« The Debenhams Deal: Autopsy of a Quick Flip | Main | IUF at the European Parliament Highlights Dangers, Risks of Private Equity Buyouts »

Night of the LBO Dead

Linguistic innovation has grown apace with financial creativity in recent years. "Covenant lite" has morphed into "zombie", the term for what a Financial Times article of March 25 described as "companies with unsustainable financial structures but no triggers for the banks to force them to renegotiate."

Their debt is trading below the 80% which has become increasingly standard for leveraged loan paper, and the companies are now deemed to be worth less than what they owe. Banks who did the deals (or still have the debt on their books because they couldn't offload it when the credit crisis hit), and investors who bought the debt, in most cases have no ability to renegotiate the terms to salvage their investments: they were "covenant lite" or even no covenant at all.

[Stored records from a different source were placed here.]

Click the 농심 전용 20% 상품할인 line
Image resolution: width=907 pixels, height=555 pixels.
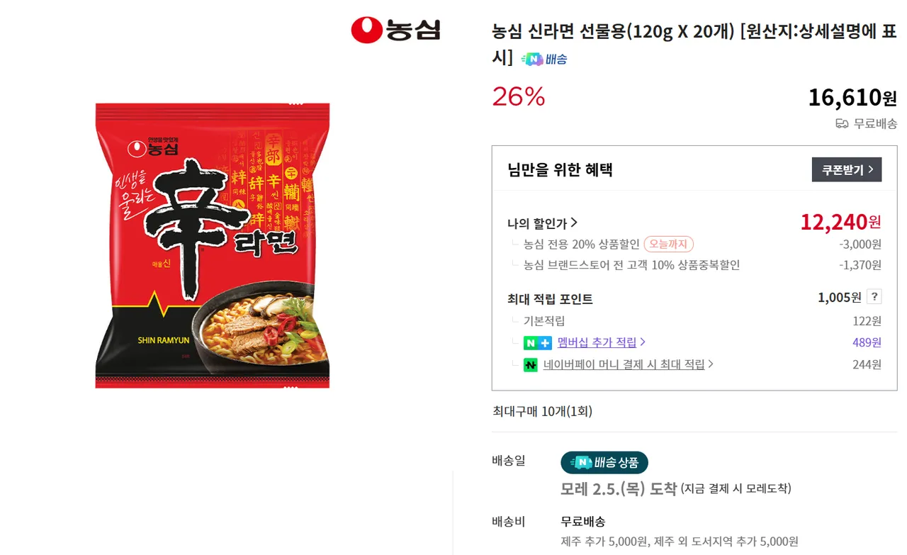click(581, 245)
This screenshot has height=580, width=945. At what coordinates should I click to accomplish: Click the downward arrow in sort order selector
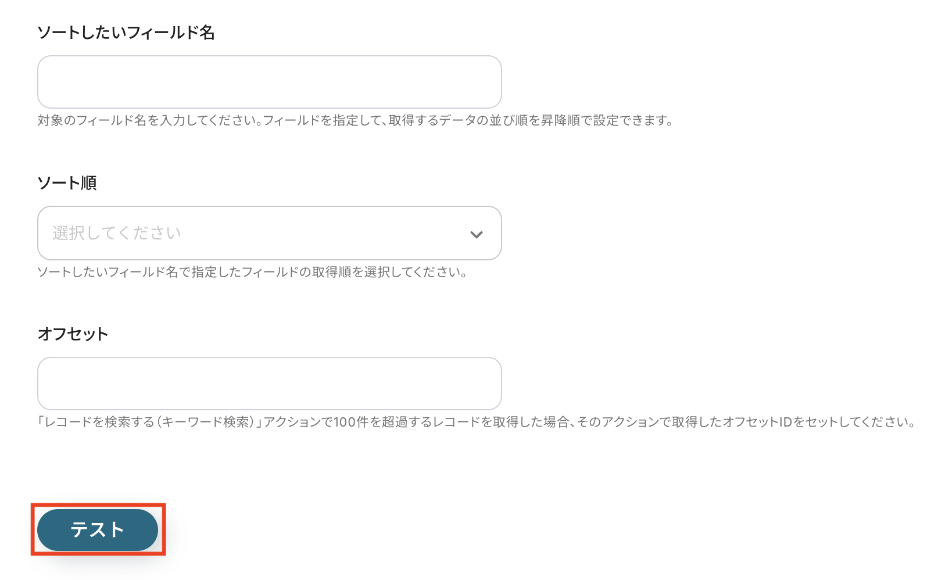click(476, 234)
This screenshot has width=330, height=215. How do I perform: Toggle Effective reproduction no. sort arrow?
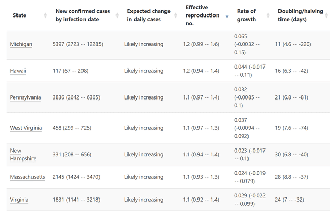[227, 16]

The FT gives the examples of Spain's clothing retailer Cortefiel, Irish telecom company Eircom (into its second round of financial pillage) and Germany's plastics company Klöckner.

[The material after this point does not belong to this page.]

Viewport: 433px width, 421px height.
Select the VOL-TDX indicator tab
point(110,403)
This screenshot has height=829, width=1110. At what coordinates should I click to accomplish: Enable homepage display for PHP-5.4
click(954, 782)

But there are more. Exactly how many more cannot be determined, any more than the securitized debt trail can be fully traced. One indication of the extent of the contagion is a recent report from Standard & Poors's which maps the corporate default threshold. According to the study, the number of "weakest links" - companies closest to default on their financial obligations - stood at 114 on March 10, with 93 of them in the US. In June 2007, the comparable number was 62, rising to 77 in December.

Of the 93 US "weakest links", over half were involved in private equity transactions. Standard & Poor's finds the results "not surprising", given that companies taken private through an LBO depend on taking on additional debt to deliver returns to investors. "The default risk exposure may be magnified this time around, because current market conditions have constrained the typical exit options afforded to sponsors", observe S&P. That is to say, the "exit" door is currently blocked, consigning the acquired companies to longer private equity ownership - a point emphasized by the IUF at the onset of the credit crisis.

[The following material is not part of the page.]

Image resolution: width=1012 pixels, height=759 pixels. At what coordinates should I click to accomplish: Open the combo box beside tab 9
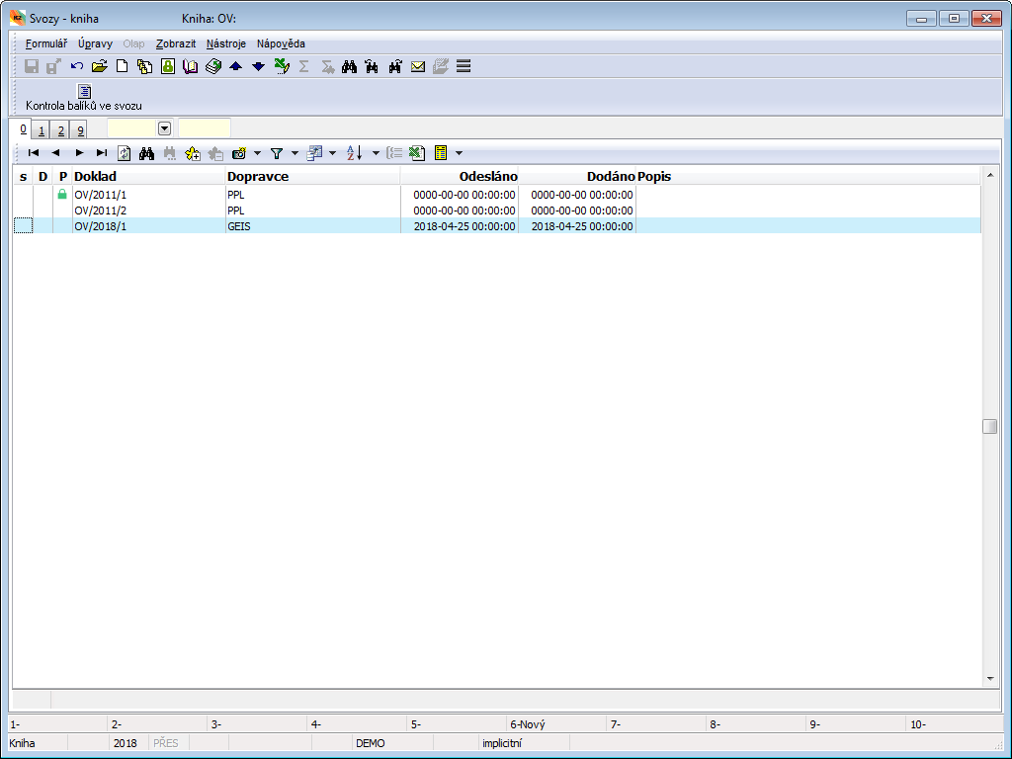pyautogui.click(x=164, y=128)
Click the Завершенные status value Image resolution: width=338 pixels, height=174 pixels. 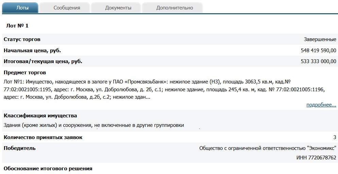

Another recent study by FridsonVision, discussed in the Wall Street Journal on January 25, looked at 220 private equity deals between 2002 and 2007, and found the level of "distressed" debt to be 29%, including bonds and loans, compared with a level of 19% in the Merrill Lynch high yield index. The study also found widely varying levels of distressed debt between the various buyout firms, with Thomas H. Lee Partners (47%), Apollo Management (42%) and Bain Capital (42%) scoring at the top.

S&P and Moody's both predict a substantial increase in the default rates for LBO-related debt.